The arrival of the movie "The Other Boleyn Girl" in theaters today (Kenneth Turan reviewed it for the Times) reminded me of something Philippa Gregory, author of the novel, said about the source of the idea for the book when she was touring through Southern California about a year ago.Boleyn

As she was researching another novel, she came across the name of a ship, named for Mary Boleyn, and was startled. Another Boleyn? What happened to her? "Imagine if I had entrusted this work to a researcher," she said. "Imagine what I might have lost!"

Just imagine. It’s true what some authors say: Novels find them, not the other way around.

It was the same for Nicholas Delbanco, whom I talked to this week during an L.A. visit. His next novel, coming in May from Dalkey Archive, is about Count Rumford.

Never heard of him? He was an inventor and visionary of the same level--and the same time--as Ben Franklin and Thomas Jefferson. But the reason few know him in America though they enjoy the results of his ideas (such as the drip coffeepot and many other domestic conveniences), Delbanco explained, is because the former Benjamin Thompson, a native of Massachusetts, sided with the British in the Revolution. Rumford fled America to Europe where his inventions and theories were celebrated.

Rumford Delbanco wouldn’t have known him either if he hadn’t stumbled across his work back in 1969. He purchased an upstate New York house with a fireplace that smoked miserably and provided little heat. Then, someone saw the fireplace and gasped, "You have a Rumford fireplace!"

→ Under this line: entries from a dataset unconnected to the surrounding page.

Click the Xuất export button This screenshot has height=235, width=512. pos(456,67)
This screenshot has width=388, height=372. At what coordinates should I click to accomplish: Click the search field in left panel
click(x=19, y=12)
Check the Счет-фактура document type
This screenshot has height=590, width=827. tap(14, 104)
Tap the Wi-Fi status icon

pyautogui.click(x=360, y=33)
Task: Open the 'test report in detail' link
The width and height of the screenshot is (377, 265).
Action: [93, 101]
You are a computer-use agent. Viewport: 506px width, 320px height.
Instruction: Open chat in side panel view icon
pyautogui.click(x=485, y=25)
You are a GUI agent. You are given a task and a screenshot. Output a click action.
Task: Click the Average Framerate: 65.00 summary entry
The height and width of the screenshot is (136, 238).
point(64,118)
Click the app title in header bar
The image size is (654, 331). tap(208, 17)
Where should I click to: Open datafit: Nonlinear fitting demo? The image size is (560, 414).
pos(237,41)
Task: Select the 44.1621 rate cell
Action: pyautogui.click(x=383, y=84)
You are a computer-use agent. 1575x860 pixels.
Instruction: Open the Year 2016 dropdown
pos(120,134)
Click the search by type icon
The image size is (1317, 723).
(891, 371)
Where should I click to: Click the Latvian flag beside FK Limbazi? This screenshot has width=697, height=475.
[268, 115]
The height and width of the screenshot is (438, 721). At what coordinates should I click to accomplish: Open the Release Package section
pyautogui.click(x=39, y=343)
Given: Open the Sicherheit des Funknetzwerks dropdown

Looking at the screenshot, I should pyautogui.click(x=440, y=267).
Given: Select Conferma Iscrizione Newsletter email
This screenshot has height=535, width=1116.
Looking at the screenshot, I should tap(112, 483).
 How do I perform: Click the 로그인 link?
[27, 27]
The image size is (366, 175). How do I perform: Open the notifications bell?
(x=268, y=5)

"A what?" Delbanco said. He cared less about its creator than about heating his home.

Eventually the fireplace worked splendidly--the wood had to be stacked differently than in traditional fireplaces--and the shallowness of the design caused heat to radiate sevenfold back into the house. That experience, and several other unexpected encounters with Rumford’s name and accomplishments over the years, eventually led to his writing the forthcoming "The Count of Concord." The novel seemed to insist on being told. If it weren’t for chance encounters, just imagine, as Philippa Gregory might say, what some writers would miss.